Demande de défense de l'immunité parlementaire de Claudio Fava
En adoptant à l’unanimité le rapport de M. Klaus-Heiner LEHNE (PPE-DE, DE), la commission des affaires juridiques a décidé de défendre l'immunité du député italien Claudio FAVA (PSE, IT).
Pour rappel, M. FAVA a demandé en séance plénière du 6 juin 2007, que le Parlement européen défende son immunité parlementaire en relation avec une procédure civile engagée à son encontre devant le tribunal civil de Marsala (Sicile) le 29 mai 2007.
La procédure civile en question a été engagée par M. Davide Salvatore Costa à l'encontre de plusieurs défendeurs, au nombre desquels M. Claudio FAVA, pour répondre à une demande de paiement de dommages et intérêts compensatoires, en dédommagement de déclarations prononcées le 16 novembre 2006 lors de l'émission de télévision "Annozero" diffusée par la chaîne publique de télévision, RAI 2 et consacrée à la Sicile. Parmi les invités figuraient M. Salvatore Cuffaro, président de la région, et M. FAVA lui-même.
Selon l'acte d'assignation déposé par M. Davide Costa, M. FAVA aurait, dans la dernière partie de l'émission, tenu à l’encontre de M. Cuffaro des propos injurieux et aurait proféré des accusations calomnieuses et diffamatoires de collusion avec la mafia sicilienne à l’intention de M. Costa qui ne participait pas au débat (en particulier, propos insinuant que M. Costa, conseiller de M. Salvatore Cuffaro, aurait cherché à obtenir un surcroît de voix aux élections siciliennes, grâce l’appui de la mafia locale).
Estimant, après analyse, que le député italien, Claudio FAVA, est poursuivi dans le cadre d’une procédure civile pour avoir exprimé ses opinions dans l’exercice de ses fonctions, la commission juridique indique que les articles 9 et 10 du Protocole sur les privilèges et immunités des Communautés européennes du 8 avril 1965, peuvent être invoqués pour défendre l’immunité de M. Claudio FAVA. En effet, sur le fond de l’affaire, la commission parlementaire estime que les déclarations du député italien concernaient des faits relevant du domaine public. En décrivant et en critiquant ce qui constitue aux yeux du député « des déviances survenues lors de la campagne électorale sicilienne », M. Claudio FAVA était bel et bien dans son rôle de député au Parlement, exprimant devant ses concitoyens, une opinion sur un thème d'intérêt général. Dès lors, M. Claudio FAVA n'a fait, selon la commission parlementaire, « qu'accomplir son devoir de membre du Parlement ». Pour les députés, chercher à empêcher les euro-députés d’exprimer leur point de vue sur des questions qui relèvent légitimement de l'intérêt général en engageant une action en justice est donc inacceptable dans une société démocratique et constitue, selon la commission parlementaire, une violation patente de l'article 9 du Protocole qui vise à protéger la liberté d'expression des députés dans l'exercice de missions qui sont de l'intérêt même du Parlement en tant qu'institution.
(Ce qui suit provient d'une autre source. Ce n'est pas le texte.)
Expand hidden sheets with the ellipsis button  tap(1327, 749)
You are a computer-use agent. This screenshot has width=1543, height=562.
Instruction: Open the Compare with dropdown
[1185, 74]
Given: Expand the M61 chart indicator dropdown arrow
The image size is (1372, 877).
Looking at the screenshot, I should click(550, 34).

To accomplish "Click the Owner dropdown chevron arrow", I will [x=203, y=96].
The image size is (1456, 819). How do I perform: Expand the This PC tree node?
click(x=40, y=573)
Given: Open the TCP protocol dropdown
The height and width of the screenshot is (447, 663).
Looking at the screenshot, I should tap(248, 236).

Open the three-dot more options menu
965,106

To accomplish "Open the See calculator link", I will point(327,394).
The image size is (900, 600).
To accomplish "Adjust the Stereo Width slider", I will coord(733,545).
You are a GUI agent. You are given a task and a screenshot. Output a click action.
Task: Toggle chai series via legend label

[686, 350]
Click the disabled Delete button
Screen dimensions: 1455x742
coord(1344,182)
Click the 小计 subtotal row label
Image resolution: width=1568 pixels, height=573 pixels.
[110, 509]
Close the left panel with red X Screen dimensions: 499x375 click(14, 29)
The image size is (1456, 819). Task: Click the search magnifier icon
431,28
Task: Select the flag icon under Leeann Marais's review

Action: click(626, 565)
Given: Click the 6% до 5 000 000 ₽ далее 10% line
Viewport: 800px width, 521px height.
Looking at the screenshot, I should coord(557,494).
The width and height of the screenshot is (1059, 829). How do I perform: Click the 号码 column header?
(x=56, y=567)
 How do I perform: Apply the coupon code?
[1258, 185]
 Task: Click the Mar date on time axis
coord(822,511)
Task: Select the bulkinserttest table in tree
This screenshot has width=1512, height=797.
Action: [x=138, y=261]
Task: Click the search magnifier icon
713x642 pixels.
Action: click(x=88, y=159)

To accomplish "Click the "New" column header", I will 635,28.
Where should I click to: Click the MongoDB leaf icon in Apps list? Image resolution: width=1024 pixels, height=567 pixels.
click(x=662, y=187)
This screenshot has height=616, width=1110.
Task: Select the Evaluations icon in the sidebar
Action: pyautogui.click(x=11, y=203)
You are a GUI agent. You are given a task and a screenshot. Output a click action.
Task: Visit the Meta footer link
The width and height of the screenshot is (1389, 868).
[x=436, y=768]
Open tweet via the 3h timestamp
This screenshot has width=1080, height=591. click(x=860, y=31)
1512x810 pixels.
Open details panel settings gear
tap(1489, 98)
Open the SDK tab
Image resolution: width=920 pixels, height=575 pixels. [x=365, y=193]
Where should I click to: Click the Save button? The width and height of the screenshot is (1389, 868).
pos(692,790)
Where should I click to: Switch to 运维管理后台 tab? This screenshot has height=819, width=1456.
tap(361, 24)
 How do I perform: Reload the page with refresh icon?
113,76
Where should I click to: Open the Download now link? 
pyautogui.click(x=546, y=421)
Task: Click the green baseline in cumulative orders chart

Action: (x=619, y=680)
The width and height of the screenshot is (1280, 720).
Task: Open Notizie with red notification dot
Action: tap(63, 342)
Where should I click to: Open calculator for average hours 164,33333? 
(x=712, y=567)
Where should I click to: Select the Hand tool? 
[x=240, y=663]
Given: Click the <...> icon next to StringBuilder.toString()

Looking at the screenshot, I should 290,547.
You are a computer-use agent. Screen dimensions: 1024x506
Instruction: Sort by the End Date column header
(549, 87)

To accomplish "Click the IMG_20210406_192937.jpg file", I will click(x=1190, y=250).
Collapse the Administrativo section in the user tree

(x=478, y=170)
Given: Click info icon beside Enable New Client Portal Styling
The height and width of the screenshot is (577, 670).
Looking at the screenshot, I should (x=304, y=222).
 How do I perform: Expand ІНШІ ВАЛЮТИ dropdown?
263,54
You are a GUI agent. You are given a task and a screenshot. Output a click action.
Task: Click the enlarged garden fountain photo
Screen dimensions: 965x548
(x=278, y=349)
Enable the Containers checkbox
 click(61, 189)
Sur la forme, la commission parlementaire a opté pour une interprétation étendue des termes "poursuite judiciaire" utilisée aux articles 9 et 10 du Protocole sur les privilèges et immunités des Communautés européennes. En effet, traditionnellement, cette expression est interprétée dans le sens d'une application réservée aux procédures pénales. Toutefois, l’évolution récente de l’interprétation de ces termes, a montré que l'interprétation restrictive aux seules procédures pénales n’était plus de mise. Ainsi, le 23 septembre 2003, le Parlement a-t-il décidé, pour la 1ère fois, de maintenir l'immunité d'un député dans le cadre d'une procédure civile. Depuis lors, l’Assemblée a reproduit à plusieurs reprises, ce type de décision pour d’autres députés. En l’espèce, la référence à la "poursuite judiciaire" dans les dispositions précitées du Protocole, doit être interprétée dans le sens d'une protection contre toute tentative d'obtenir des dommages et intérêts dans le cadre de procédures civiles.
Eu égard à l’ensemble de ces considérations, la commission des affaires juridiques, ayant examiné les raisons qui militent pour ou contre la défense de l'immunité, recommande que l'immunité de M. Claudio FAVA soit défendue.